Le scénario classique qui occupe l’esprit des Hongrois, c’est que les gens vivaient heureux puis les nazis les ont emmenés à Auschwitz, puis les Américains et les Russes les ont libérés et ils sont rentrés chez eux et ont vécu heureux jusqu’à la fin de leur vie. C’est cette vision qui domine en Hongrie.

C’est la même aux Etats-Unis et partout en Europe. Regardez le film « La liste de Schindler » (1993) de Steven Spielberg (inspiré du roman éponyme de Thomas Keneally) : la fin est heureuse, c’est la victoire. Dans le film « La vie est belle » (1997) de Roberto Benigni, à la fin, l’enfant monte sur le char et crie « Victoire » alors qu’on comprend que son père est mort.

 

Qu’aurais-je fait sans Camus ?

 


PJ : Y a-t-il un destin européen de la littérature ?
 

IK : Qu’aurais-je je fait sans Camus ? L’art européen n’est pas que décoratif mais toujours très proche de l’histoire pour quelle puisse donner quelque espoir métaphysique aux Européens. Cet art doit être libre et courageux. Les œuvres européennes sont comme les peintures de Rembrandt : elle traquent la lumière au fond de l’obscurité. Avec mon œuvre, j’ai commence par entrouvrir les portes de l’obscurité. Et il faut certainement avoir été victime de l’obscurantisme pour partager cette expérience métaphysique avec le lecteur.

PJ : avez-vous d’autres jouissances dans la vie que l’écriture ?

IK : évidemment, on n’est pas aveugle à l’amour, à la vie conjugale, à la beauté, aux voyages. On peut aussi être heureux d’avoir écrit une belle phrase.

PJ : n’a-t-on pas aussi cette envie de rattraper ce qu’on vous a pris et de profiter au maximum de tout ?

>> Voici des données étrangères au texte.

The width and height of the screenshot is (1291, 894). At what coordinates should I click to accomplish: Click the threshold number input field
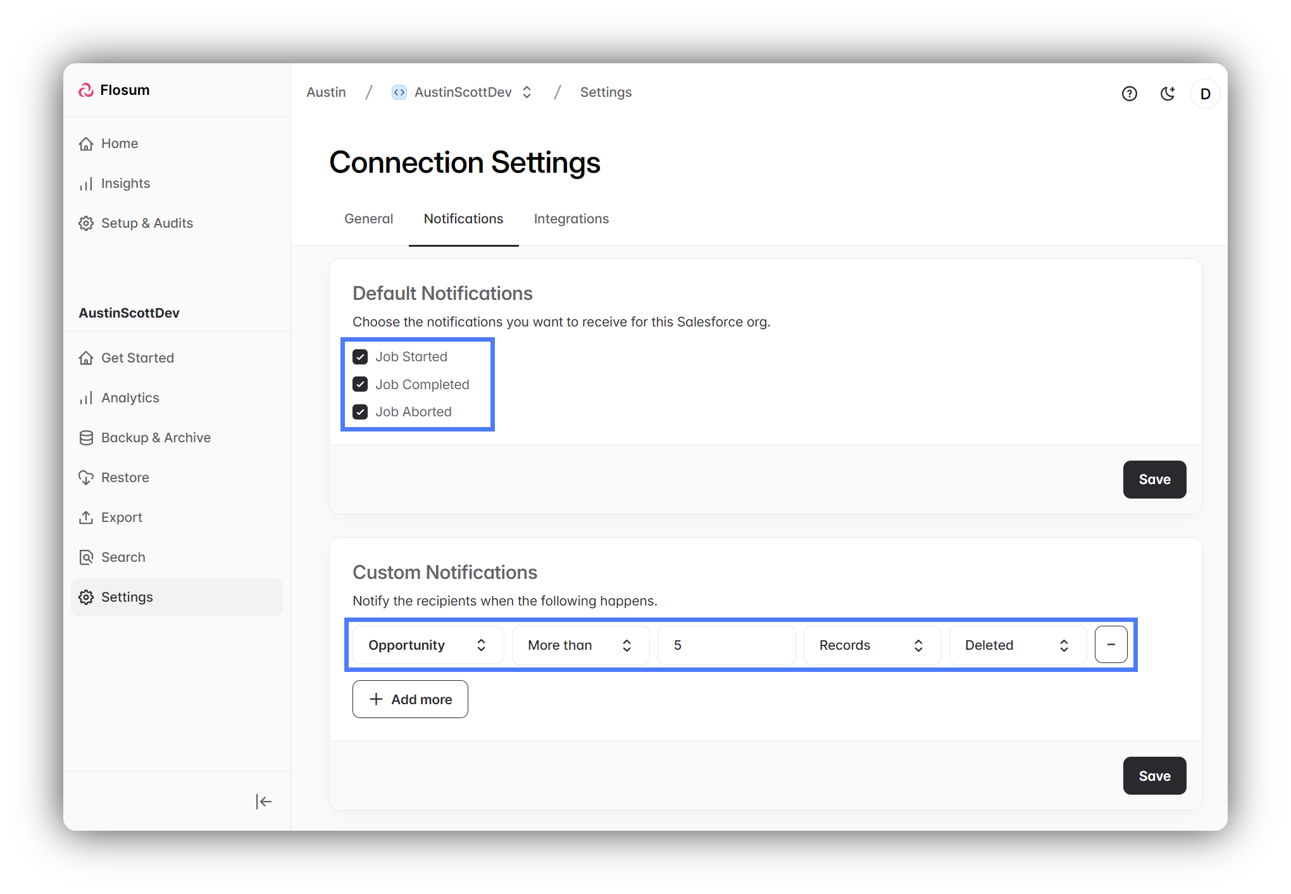(x=726, y=645)
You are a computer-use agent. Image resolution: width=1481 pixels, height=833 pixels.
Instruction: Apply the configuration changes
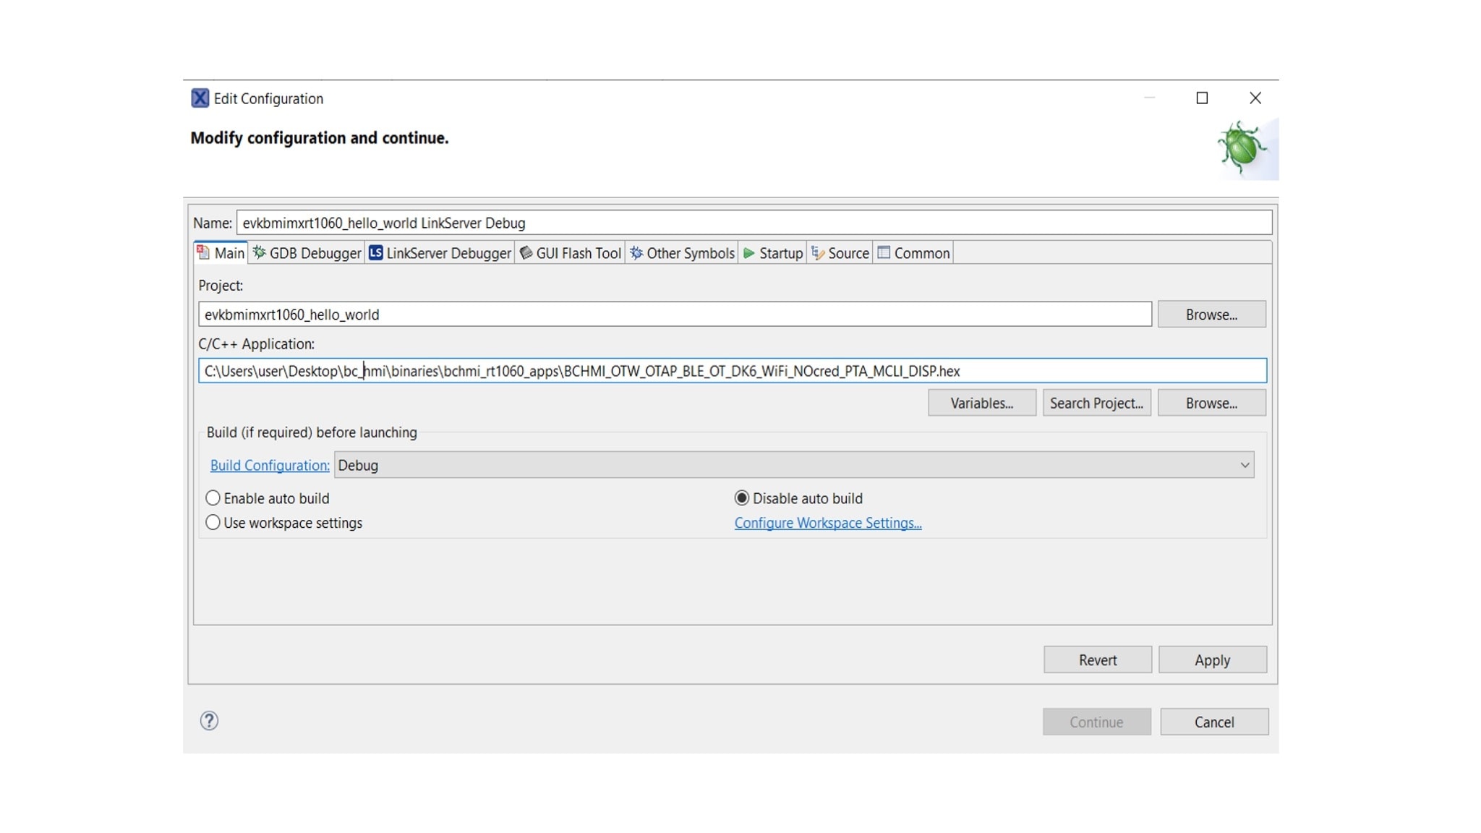tap(1212, 659)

IK : ô vous savez, pour qu’après Auschwitz on devienne écrivain, il faut avoir éprouvé une très grande joie de vivre. Le jeune couple chez Goethe se tue par bonheur de la vie. Quand on sort des camps de la mort, on a envie de vivre pleinement et un de ces plaisirs, c’est l’écriture. Si je parlais d’une façon extrémiste, je dirais que d’une certaine façon, j’ai eu la chance de vivre une des situations les plus extrêmes. Si je l’étais encore plus, je dirais qu’il n’y a pas de meilleur sujet pour un roman. D’autant qu’on ne peut plus imaginer la réalité d’Auschwitz.

PJ : vous avez dit que tant qu’on a un livre à écrire, on ne peut pas mourir. Où en êtes-vous ?

IK : j’ai des projets pour mon livre et pour ma mort, les deux font la course. C’est une course entre Parkinson et le livre.

Propos recueillis par Céline Garcia 
Être sans destin (Sorstalanság), 1975 – Actes Sud, 1998
Imre Kertész a reçu le 5 mai la Grande Médaille Vermeil des mains de Bertrand Delanoë, Maire de Paris.